━━━━━ Extracted records
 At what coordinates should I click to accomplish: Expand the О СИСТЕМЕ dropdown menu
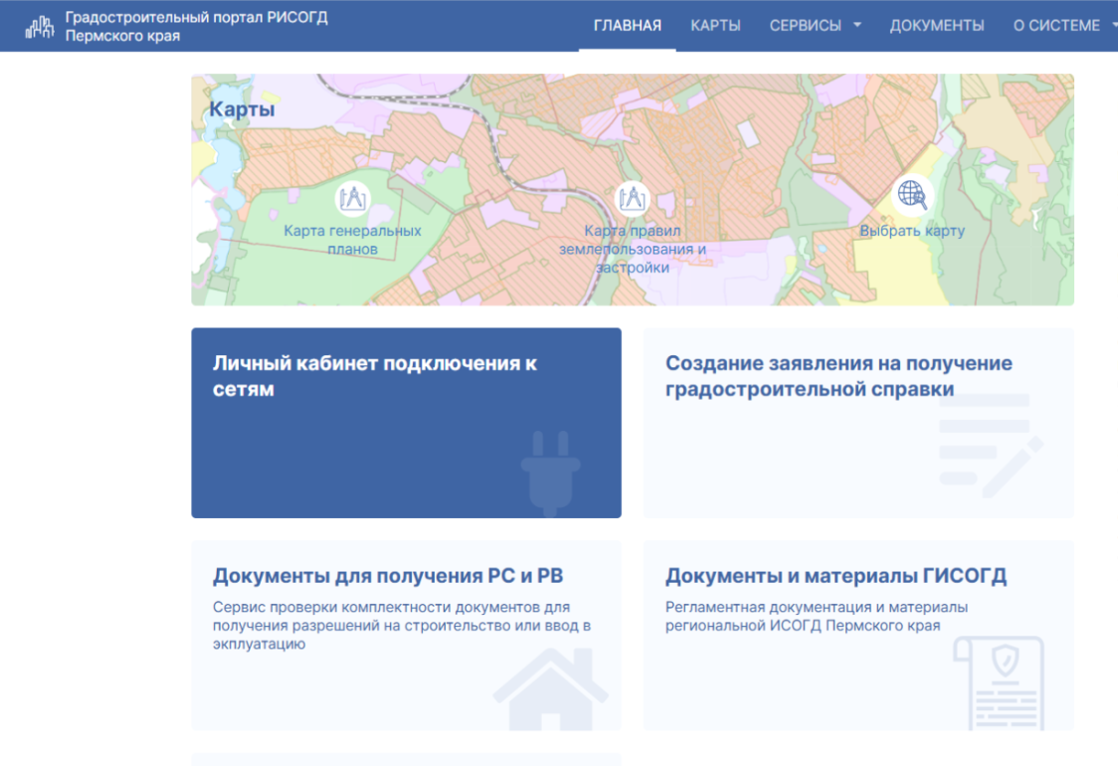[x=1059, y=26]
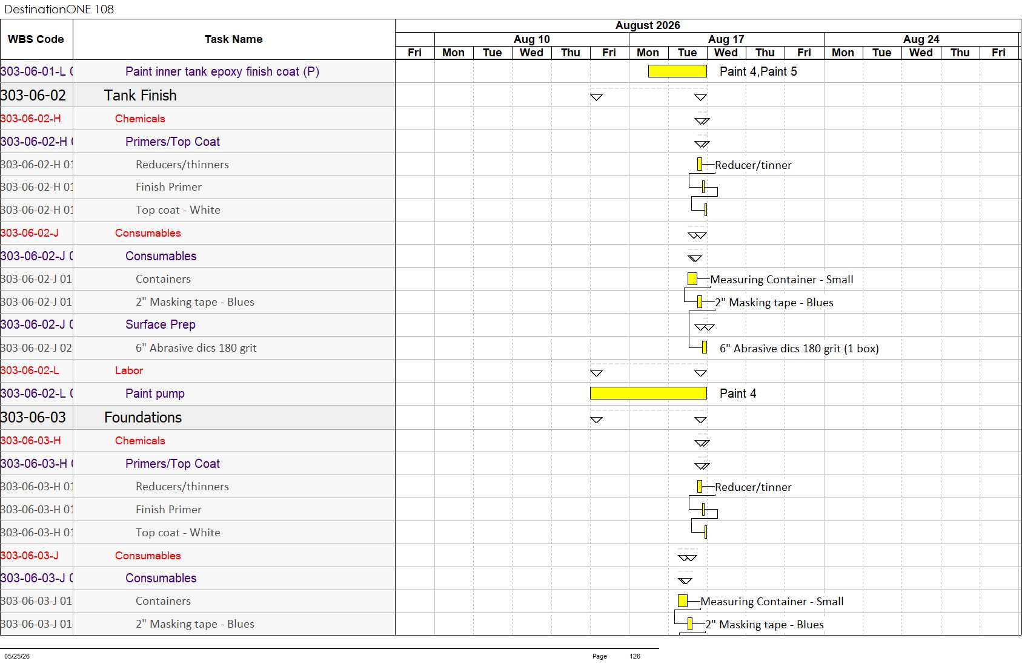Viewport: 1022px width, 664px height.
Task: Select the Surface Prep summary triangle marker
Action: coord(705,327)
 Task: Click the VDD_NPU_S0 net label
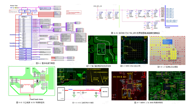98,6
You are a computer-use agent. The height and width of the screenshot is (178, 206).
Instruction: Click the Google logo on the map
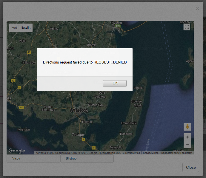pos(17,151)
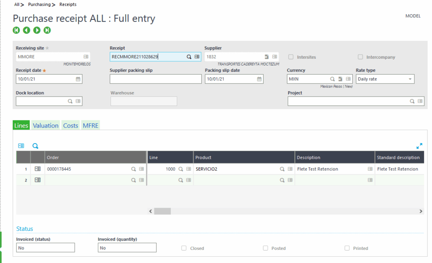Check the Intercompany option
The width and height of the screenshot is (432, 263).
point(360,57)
━━━━━━━━━━
━━━━━ Extracted records
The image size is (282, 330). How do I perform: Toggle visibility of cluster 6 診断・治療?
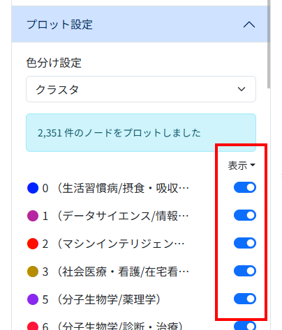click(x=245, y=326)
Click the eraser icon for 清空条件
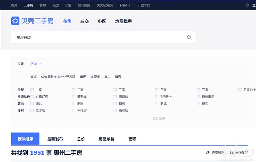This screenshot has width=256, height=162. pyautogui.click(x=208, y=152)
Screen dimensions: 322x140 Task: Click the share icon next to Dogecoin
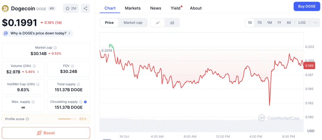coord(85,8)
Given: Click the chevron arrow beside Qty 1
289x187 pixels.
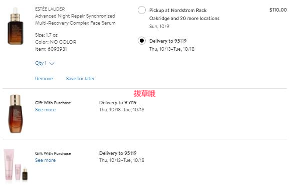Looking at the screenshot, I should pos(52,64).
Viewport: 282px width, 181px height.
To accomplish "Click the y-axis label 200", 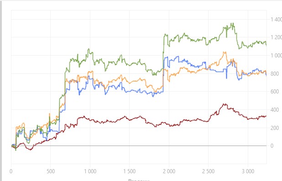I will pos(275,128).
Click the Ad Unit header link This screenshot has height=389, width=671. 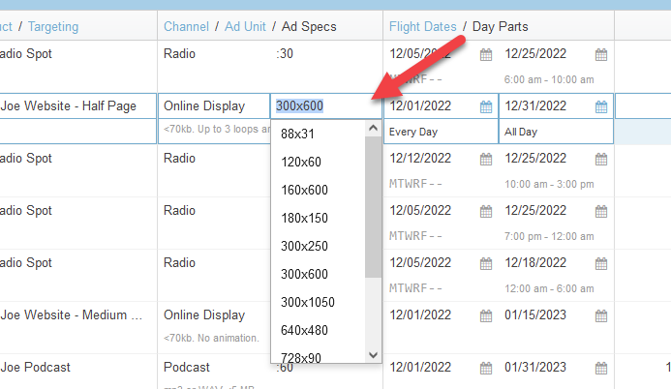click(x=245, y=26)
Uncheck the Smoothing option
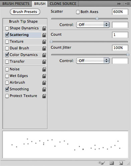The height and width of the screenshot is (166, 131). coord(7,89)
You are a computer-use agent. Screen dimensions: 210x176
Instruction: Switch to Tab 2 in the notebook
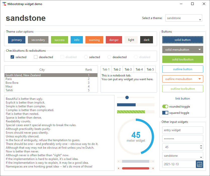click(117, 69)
━━━━━━━━━━
━━━━━ Extracted records
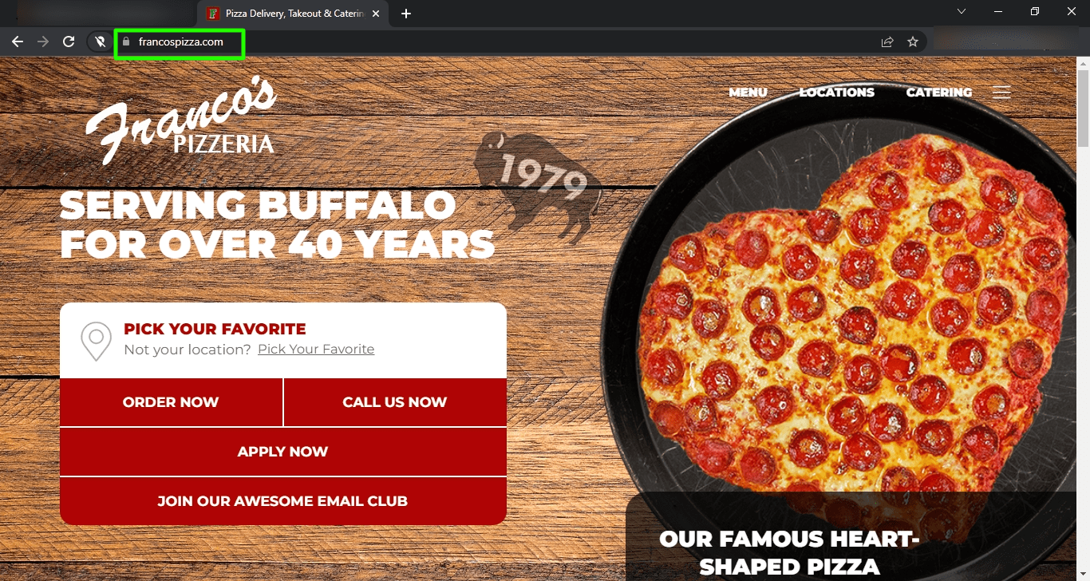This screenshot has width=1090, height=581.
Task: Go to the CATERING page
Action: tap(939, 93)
━━━━━━━━━━
> [Problem description]: Looking at the records above, how many lines have the word "computer" in them? State the number only.

> [Answer section]: 2